About the Cook County Sheriff's Office 

According to the Cook County Sheriff’s Office, it “is the second largest Sheriff's Department in the United States, employing more than 6,800 officers, deputies and civilians who perform a number of diverse tasks within the criminal justice system.

 

The Cook County Sheriff’s Police Department is the third largest police department in the State of Illinois, with more than 500 sworn officers and more than 100 civilian personnel. The Department is responsible for patrolling the 72 square miles of unincorporated neighborhoods, businesses and industrial areas where more than 109,000 people reside. The Sheriff’s Police has a number of units within the Department available to other law enforcement agencies for use on a mutual aid basis, including the Bomb Unit, Evidence Technicians, Gang Crimes/Narcotic and Vice.
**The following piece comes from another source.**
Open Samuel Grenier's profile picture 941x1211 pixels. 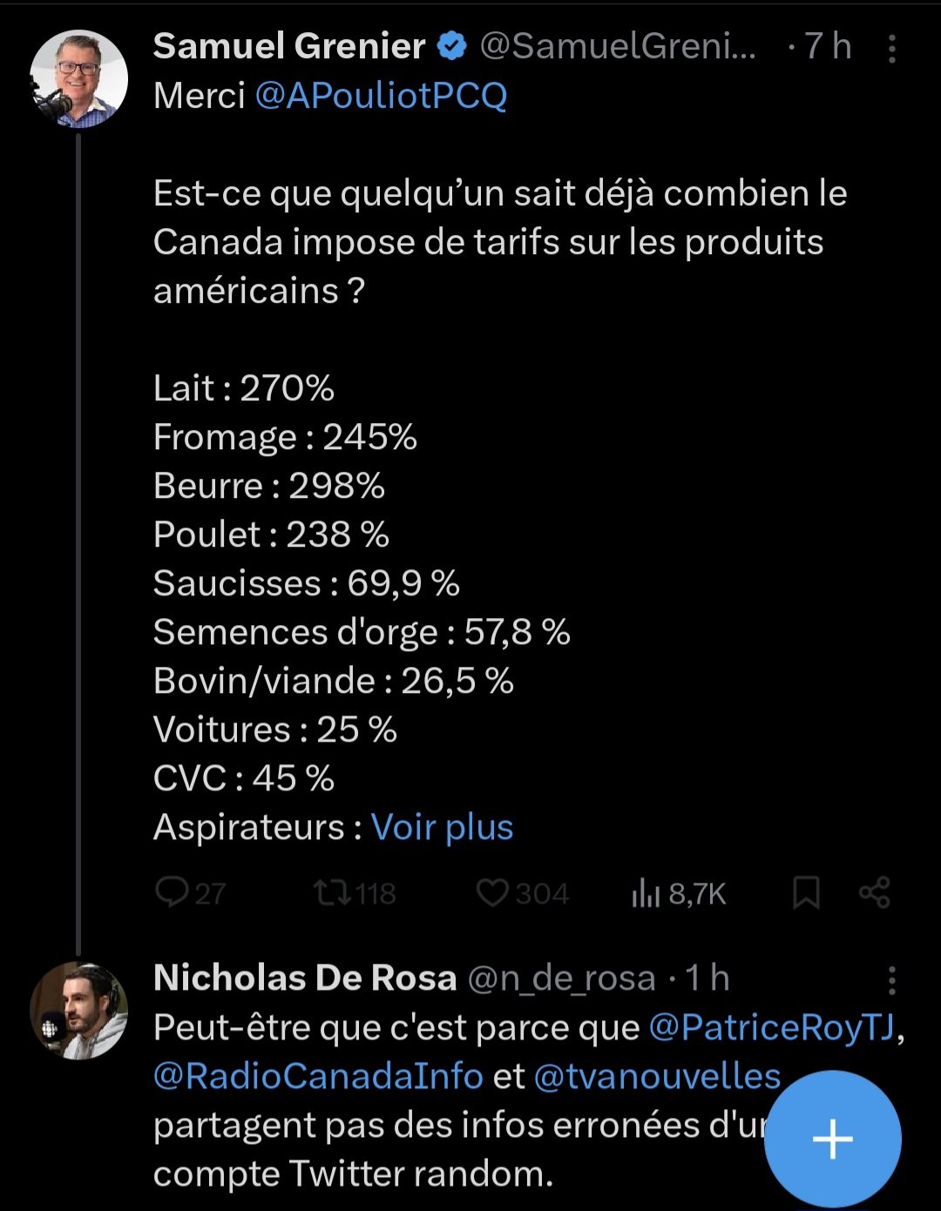79,79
In addition, the Department has police officers assigned to several federal agencies, including the FBI and DEA, where officers from both agencies work together on cases of regional and national scope.

 

The Department operates one of six accredited police training academies statewide that most local police departments utilize and also has a Fugitive Warrants Division responsible for holding and maintaining thousands of active, outstanding arrest warrants for people wanted for crimes committed throughout Cook County.

 

Cook County Jail is one of the largest, single site pre-trial facilities in the United States.  It employs more than 3,000 correctional officers, administrators and other line staff.

 

The Cook County Jail has an average daily population of 9,000 inmates. The majority of inmates at the Jail, (more than 90 percent) are held on a pre-trial basis.  They are detained at the Jail while their trials are conducted in the county court system.  Everyday the Sheriff’s Office transports more than 1,000 inmates to and from their court appearance at the Criminal Courts Building, the County’s suburban district courts and several Chicago Police district courts.

 

When an inmate is convicted and given a sentence in excess of one year, he is transported to the Illinois Department of Corrections to serve the time in a state prison.”

 

Source:

Cookcountysheriff.org

Selected book by a law enforcement official of the Cook County Sheriff's Office (Illinois).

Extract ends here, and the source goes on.